I have the DF that need a new column added based on the broadcasted dictionary
Input spark DF:
df_k_col1 cust_grp_map
Col1 1
Col2 2
Col3 3
Col5 5
using the nested dict below -
cust_grp_dict = {'cust_grp_map': {1: {'cust_grp_name': 'cg1', 'cust_type': 'ct1'},
2: {'cust_grp_name': 'cg2', 'cust_type': 'ct2'},
3: {'cust_grp_name': 'cg3', 'cust_type': 'ct3'},
4: {'cust_grp_name': 'cg4', 'cust_type': 'ct4'},
5: {'cust_grp_name': 'cg5', 'cust_type': ''}}}
I am expecting the output as -
Expected Output:
df_k_col1 cust_grp_map cust_grp_name cust_type
Col1 1 cg1 ct1
Col2 2 cg2 ct2
Col3 3 cg3 ct3
Col5 5 cg5
I tried using the UDF and Chain method but getting into issues.

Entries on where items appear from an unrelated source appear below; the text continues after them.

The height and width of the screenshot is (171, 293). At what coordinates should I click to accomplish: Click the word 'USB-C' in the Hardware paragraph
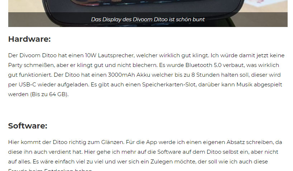pos(27,85)
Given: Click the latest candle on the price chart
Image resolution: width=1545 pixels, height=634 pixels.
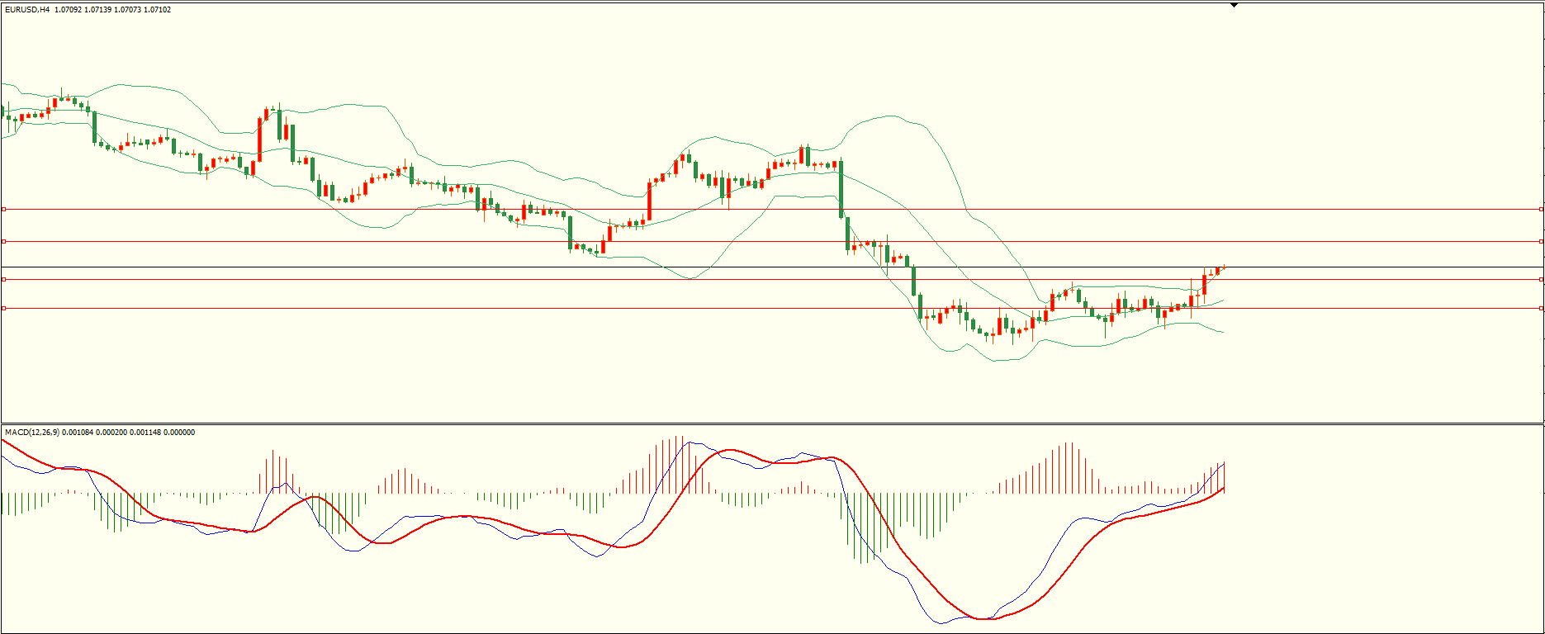Looking at the screenshot, I should pyautogui.click(x=1224, y=267).
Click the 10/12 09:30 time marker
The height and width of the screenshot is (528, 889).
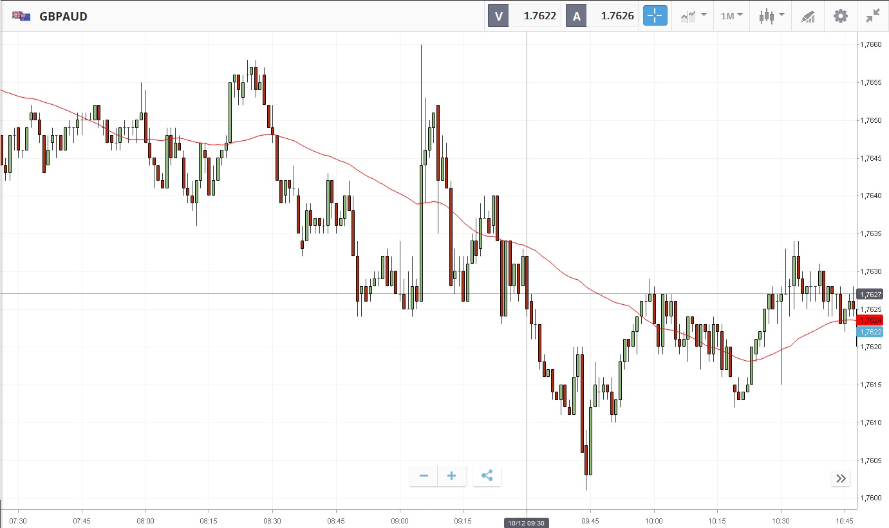[x=527, y=523]
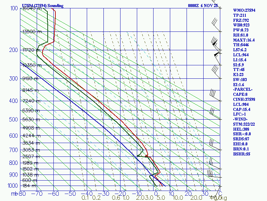Select the CAPE:8 parcel value
The width and height of the screenshot is (267, 201).
pyautogui.click(x=240, y=94)
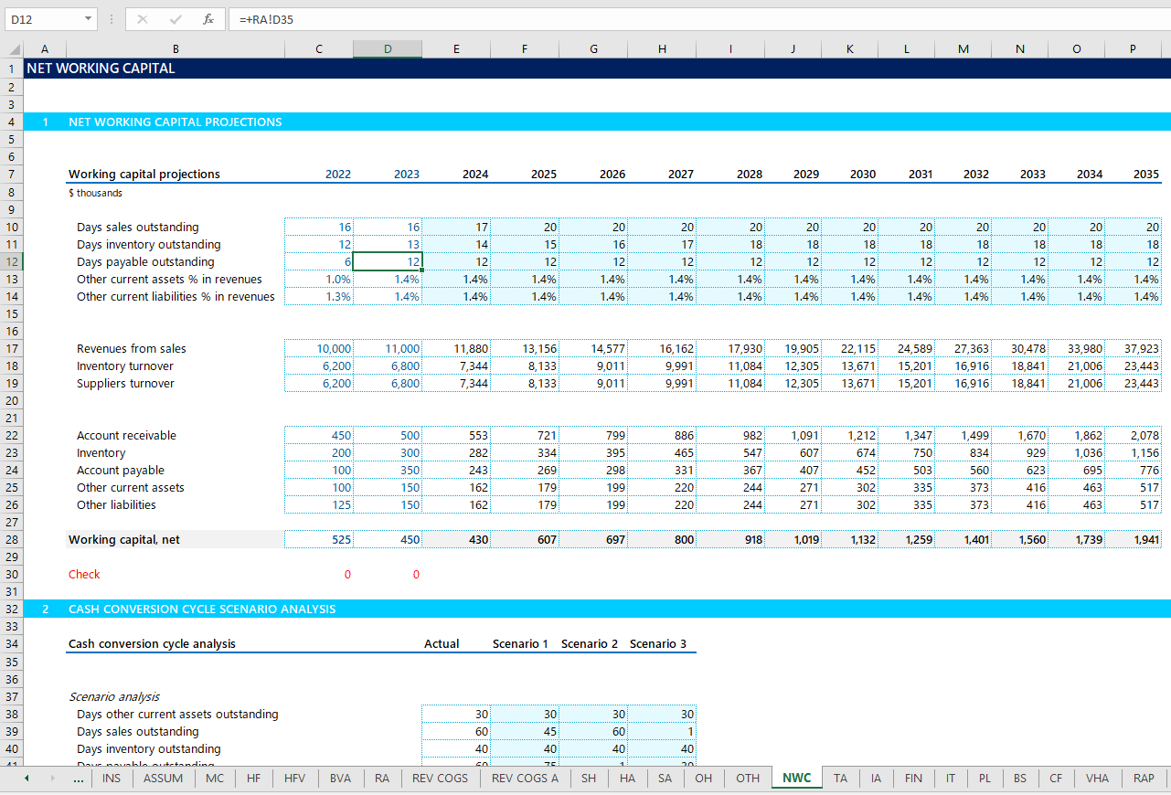Select the FIN sheet tab

[x=913, y=778]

def get_customer_group(df_k, data):
def get_df_k_cust_grp(mapping_data, key):
def get_val(x):
return mapping_data.value(x).get(key)
return F.udf[get_val]
b = spark.sparkContext.broadcast(data)
df_k_custgrps = (df_k.withColumn("cust_grp_name",get_df_k_cust_grp(b, "cust_grp_name")(F.col("cust_grp_map"))))
return df_k_custgrps
and Chain method -
cust_grp_mapper = F.create_map([F.lit(i) for i in chain(*{k+x:y for k,v in cust_grp_dict['cust_grp_map'].items() for x,y in v.items()}.items())])
df_k_custgrps = df_k.withColumn('cust_grp_name',cust_grp_mapper[F.concat('grp','name')])
Thanks for your help in advance